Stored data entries
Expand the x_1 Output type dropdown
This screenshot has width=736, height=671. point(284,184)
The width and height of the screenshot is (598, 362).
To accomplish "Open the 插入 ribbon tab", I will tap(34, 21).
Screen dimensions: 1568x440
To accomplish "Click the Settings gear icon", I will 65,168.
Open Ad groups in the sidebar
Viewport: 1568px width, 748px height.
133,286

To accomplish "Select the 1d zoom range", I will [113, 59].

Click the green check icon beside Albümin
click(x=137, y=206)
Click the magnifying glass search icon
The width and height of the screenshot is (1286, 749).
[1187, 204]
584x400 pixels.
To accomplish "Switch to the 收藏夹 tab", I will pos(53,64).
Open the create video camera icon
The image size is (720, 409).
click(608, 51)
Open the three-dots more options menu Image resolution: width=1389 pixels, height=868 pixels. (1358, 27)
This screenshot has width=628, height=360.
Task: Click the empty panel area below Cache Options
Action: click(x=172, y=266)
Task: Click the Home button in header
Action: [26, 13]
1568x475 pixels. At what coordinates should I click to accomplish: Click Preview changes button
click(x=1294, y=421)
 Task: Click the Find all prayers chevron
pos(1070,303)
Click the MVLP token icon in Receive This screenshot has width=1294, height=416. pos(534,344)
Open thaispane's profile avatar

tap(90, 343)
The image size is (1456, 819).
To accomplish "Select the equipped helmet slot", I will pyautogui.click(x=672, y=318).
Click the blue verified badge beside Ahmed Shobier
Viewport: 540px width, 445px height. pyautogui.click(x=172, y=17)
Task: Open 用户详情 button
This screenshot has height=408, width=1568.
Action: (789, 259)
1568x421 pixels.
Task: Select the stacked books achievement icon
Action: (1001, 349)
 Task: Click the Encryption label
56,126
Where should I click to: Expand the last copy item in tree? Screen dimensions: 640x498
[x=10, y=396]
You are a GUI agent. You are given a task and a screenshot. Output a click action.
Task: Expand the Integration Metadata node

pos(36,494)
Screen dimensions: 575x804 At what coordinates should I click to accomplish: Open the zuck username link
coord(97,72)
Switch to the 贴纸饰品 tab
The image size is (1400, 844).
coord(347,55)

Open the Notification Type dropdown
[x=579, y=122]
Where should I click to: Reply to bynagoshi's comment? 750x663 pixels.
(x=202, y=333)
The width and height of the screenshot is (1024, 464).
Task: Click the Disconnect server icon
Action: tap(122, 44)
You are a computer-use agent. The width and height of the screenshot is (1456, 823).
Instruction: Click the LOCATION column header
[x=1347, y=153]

■ **About this exercise**
Count the lines above holding "agent". Give only the number.

■ **Output of the exercise**
2